Chutsky non si mosse né parlò. Continuava a guardare da un’altra parte, verso il parco, da cui provenivano ancora i rumori della baldoria e il tonfo sordo e ripetitivo della musica trasportati dalla brezza notturna.

— Chutsky — esordii, sempre più in preda all’ansia.

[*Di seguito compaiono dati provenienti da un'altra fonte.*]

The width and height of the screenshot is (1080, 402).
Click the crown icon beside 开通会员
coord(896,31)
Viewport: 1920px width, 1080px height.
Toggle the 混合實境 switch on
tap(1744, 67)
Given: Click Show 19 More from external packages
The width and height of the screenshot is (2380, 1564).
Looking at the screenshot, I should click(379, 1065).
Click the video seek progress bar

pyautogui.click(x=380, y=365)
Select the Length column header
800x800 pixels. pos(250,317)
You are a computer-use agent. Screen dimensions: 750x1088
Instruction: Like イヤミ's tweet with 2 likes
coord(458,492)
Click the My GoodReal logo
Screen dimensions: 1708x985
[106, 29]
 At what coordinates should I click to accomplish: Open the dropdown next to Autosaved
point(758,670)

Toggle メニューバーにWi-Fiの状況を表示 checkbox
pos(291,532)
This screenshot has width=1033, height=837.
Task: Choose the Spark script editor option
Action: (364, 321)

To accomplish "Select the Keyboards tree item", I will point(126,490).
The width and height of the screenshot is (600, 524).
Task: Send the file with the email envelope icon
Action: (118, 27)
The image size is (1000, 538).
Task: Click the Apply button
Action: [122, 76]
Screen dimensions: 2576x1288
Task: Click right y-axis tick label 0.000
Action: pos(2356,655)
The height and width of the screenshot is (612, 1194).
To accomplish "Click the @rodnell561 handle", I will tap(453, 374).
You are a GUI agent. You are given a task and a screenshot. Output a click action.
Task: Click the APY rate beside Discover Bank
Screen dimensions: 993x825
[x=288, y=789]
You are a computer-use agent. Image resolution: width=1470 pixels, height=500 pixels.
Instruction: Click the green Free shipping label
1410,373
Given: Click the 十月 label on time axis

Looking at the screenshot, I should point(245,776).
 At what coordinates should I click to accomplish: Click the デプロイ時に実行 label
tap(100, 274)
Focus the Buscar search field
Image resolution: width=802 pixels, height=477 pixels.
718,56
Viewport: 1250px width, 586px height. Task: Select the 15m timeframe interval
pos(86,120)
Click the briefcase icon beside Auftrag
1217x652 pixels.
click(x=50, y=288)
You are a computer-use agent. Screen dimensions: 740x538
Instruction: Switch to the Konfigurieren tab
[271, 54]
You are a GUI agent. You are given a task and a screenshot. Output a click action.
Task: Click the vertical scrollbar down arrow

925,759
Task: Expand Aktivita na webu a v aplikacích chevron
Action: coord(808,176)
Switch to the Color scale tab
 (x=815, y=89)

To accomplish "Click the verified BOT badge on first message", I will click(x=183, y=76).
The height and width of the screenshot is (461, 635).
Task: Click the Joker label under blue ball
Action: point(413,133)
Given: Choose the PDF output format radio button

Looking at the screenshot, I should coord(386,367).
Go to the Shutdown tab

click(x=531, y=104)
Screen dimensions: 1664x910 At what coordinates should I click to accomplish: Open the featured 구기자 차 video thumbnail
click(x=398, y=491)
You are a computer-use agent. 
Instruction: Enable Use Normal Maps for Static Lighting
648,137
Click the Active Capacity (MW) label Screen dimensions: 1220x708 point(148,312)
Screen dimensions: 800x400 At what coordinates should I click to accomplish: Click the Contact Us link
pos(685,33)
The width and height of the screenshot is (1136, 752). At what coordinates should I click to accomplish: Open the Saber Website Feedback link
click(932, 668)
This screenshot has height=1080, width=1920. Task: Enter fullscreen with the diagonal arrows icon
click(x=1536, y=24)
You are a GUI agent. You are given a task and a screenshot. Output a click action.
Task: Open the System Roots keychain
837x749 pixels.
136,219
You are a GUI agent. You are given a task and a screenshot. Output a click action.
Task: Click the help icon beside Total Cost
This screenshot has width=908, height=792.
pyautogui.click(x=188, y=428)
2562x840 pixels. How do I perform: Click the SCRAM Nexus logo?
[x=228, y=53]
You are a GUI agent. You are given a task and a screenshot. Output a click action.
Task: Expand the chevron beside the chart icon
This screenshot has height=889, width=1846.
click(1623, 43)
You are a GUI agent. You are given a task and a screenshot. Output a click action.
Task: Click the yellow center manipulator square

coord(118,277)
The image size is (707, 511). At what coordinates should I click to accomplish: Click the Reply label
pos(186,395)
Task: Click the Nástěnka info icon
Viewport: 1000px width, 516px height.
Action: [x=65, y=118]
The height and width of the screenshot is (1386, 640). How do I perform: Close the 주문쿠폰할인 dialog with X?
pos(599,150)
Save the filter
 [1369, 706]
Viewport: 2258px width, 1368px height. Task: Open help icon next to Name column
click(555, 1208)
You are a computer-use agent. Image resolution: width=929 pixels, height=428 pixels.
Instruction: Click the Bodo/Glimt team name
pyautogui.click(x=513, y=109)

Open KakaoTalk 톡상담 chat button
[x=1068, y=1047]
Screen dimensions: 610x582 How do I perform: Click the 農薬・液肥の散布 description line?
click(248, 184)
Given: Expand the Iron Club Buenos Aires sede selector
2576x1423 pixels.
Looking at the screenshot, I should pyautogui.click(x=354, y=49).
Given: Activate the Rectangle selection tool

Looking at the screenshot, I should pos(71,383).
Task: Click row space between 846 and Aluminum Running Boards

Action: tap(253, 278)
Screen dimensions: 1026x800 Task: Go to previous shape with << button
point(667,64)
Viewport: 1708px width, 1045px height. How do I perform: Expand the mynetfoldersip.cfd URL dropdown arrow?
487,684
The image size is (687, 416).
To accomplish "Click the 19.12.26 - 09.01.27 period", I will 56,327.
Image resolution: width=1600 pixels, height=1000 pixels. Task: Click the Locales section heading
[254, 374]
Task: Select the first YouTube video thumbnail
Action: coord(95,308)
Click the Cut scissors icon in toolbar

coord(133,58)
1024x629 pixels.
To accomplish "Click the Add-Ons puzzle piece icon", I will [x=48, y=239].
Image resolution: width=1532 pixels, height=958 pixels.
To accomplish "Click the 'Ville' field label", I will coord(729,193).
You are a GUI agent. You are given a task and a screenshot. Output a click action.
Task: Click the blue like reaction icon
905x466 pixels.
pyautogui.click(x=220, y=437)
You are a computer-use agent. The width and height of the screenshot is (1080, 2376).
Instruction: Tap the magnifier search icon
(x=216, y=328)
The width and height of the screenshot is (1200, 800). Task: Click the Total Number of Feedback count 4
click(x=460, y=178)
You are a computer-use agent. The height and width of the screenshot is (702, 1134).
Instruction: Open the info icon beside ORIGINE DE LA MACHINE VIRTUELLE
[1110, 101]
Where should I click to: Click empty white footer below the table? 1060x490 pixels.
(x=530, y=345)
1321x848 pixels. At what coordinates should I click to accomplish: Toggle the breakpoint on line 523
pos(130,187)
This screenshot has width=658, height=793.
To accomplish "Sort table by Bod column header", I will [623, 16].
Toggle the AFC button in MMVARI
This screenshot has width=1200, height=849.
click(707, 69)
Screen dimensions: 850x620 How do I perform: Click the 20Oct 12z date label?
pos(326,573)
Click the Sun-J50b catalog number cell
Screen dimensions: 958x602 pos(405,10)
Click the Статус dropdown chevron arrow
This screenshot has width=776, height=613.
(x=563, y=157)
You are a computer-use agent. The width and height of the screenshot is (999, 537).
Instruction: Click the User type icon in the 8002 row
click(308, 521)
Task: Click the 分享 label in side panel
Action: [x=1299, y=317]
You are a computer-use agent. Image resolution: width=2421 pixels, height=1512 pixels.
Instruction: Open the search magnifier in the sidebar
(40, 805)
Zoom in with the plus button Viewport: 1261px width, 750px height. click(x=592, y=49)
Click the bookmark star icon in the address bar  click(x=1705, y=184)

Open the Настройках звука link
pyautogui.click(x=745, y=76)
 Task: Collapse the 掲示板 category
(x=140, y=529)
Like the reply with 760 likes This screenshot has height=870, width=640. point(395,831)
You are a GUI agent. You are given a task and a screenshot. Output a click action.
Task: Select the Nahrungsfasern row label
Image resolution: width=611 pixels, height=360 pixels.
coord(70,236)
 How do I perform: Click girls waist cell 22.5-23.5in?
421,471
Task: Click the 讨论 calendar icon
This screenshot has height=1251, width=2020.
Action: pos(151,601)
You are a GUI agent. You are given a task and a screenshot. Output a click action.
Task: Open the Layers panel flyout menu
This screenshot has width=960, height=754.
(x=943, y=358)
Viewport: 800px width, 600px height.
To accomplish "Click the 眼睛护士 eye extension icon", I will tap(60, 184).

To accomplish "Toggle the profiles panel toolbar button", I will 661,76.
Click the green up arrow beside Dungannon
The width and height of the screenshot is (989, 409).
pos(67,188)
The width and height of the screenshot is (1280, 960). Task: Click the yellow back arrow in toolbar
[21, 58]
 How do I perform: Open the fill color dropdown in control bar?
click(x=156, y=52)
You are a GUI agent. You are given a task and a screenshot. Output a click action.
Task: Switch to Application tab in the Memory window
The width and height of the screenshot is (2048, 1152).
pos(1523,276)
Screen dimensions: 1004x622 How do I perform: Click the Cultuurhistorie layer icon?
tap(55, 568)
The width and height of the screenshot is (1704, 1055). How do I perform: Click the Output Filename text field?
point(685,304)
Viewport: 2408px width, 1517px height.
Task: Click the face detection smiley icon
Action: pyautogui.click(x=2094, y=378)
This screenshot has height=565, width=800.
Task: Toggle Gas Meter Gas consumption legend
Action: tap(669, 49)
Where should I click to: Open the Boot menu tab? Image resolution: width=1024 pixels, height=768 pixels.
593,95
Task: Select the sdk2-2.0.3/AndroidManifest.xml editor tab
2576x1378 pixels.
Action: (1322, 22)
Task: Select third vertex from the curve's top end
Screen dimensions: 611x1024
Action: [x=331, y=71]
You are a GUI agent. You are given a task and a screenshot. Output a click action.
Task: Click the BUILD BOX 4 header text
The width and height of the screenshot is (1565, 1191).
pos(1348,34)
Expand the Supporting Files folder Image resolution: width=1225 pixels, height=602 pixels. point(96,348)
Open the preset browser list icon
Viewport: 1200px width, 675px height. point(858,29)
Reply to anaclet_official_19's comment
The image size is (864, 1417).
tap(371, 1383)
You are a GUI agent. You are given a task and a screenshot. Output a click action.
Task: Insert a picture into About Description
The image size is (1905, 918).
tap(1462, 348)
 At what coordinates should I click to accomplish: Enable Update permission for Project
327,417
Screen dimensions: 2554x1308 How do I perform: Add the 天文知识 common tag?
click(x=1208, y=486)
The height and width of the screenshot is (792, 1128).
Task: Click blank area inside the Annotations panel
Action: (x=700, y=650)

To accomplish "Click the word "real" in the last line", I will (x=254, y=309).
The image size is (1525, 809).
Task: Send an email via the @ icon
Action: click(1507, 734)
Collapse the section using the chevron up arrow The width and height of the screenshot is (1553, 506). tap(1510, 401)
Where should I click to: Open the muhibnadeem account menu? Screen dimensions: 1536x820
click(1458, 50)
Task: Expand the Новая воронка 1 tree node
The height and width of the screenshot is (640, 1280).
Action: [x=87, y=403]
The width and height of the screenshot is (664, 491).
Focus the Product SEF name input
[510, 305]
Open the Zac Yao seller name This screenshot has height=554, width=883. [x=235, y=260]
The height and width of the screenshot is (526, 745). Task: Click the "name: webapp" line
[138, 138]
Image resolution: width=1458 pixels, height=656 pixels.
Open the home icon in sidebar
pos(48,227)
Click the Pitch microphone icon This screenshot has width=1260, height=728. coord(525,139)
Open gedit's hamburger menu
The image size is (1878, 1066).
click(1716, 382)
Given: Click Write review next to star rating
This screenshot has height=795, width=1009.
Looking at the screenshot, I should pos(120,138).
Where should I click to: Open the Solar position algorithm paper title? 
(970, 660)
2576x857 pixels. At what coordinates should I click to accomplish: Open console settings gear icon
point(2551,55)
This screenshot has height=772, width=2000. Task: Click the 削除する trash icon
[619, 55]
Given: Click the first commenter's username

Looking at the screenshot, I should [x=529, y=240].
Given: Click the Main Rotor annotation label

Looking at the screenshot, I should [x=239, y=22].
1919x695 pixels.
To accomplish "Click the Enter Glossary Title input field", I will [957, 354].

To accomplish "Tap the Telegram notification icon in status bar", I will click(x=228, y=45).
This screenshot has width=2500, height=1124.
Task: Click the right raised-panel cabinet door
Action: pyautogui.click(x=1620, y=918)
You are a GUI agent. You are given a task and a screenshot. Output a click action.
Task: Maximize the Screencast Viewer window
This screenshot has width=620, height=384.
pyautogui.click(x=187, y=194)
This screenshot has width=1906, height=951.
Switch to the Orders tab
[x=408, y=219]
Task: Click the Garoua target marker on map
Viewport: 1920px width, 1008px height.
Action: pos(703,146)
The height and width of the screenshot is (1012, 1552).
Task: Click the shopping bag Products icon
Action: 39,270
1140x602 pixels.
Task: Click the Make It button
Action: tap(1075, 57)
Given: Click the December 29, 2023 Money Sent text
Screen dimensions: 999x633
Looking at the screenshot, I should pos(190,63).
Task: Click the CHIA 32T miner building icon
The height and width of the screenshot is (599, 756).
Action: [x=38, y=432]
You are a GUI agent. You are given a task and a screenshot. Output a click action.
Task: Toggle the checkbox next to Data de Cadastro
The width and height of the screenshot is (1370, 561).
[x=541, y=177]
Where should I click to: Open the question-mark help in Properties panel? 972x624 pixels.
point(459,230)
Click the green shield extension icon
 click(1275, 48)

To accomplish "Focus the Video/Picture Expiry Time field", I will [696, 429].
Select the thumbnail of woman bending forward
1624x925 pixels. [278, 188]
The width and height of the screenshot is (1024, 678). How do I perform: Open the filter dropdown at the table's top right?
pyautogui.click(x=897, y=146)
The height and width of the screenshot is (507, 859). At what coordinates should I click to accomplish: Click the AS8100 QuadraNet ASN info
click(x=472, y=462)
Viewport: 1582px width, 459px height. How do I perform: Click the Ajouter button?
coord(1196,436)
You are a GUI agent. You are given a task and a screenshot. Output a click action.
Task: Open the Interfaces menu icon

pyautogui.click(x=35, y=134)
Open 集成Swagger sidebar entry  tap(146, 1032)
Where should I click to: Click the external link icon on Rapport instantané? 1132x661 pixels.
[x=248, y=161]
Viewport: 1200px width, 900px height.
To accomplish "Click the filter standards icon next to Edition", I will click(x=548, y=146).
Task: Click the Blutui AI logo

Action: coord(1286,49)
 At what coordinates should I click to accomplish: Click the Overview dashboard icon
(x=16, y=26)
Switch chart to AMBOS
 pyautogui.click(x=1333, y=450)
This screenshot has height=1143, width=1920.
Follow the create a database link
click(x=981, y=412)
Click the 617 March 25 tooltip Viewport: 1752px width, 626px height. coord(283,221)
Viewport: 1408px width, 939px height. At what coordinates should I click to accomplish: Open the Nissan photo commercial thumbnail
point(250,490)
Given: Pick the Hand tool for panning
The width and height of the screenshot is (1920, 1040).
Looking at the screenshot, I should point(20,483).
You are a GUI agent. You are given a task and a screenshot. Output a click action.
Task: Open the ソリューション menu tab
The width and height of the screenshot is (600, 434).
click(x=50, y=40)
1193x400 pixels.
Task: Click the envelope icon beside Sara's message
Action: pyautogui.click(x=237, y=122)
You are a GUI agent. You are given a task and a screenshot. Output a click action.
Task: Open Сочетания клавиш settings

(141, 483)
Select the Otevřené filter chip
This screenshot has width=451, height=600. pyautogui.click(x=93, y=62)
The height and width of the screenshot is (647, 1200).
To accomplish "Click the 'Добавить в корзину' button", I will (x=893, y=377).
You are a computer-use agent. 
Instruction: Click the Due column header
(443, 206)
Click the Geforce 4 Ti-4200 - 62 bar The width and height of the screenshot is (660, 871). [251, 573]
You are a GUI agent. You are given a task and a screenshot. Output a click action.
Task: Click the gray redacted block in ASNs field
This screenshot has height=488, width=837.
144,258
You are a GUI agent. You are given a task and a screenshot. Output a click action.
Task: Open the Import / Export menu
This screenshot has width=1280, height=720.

— Ho fatto una cazzata — disse infine. Notai inorridito che una lacrima gli rigava il viso. — Una cazzata enorme. L’ho trascurata proprio quando aveva più bisogno di me. Avrebbero potuto ammazzarla, e io non avrei potuto farci nulla e… — Trasse un respiro profondo e affannoso, sempre senza guardarmi. — Mi sono fatto delle illusioni, amico. Sono troppo vecchio per Deborah, e per niente adatto a lei e a chiunque altra, cazzo. Non… — Alzò in aria l’uncino e ci premette contro la fronte, appoggiandoci la testa. Poi si guardò il piede artificiale. — Lei vuole mettere su una famiglia… con uno come me. Che stronzata. Con un vecchio, uno storpio… non riesco neanche a proteggerla, e neppure… Non è di me che ha bisogno. Sono soltanto un vecchio incapace, un fallito…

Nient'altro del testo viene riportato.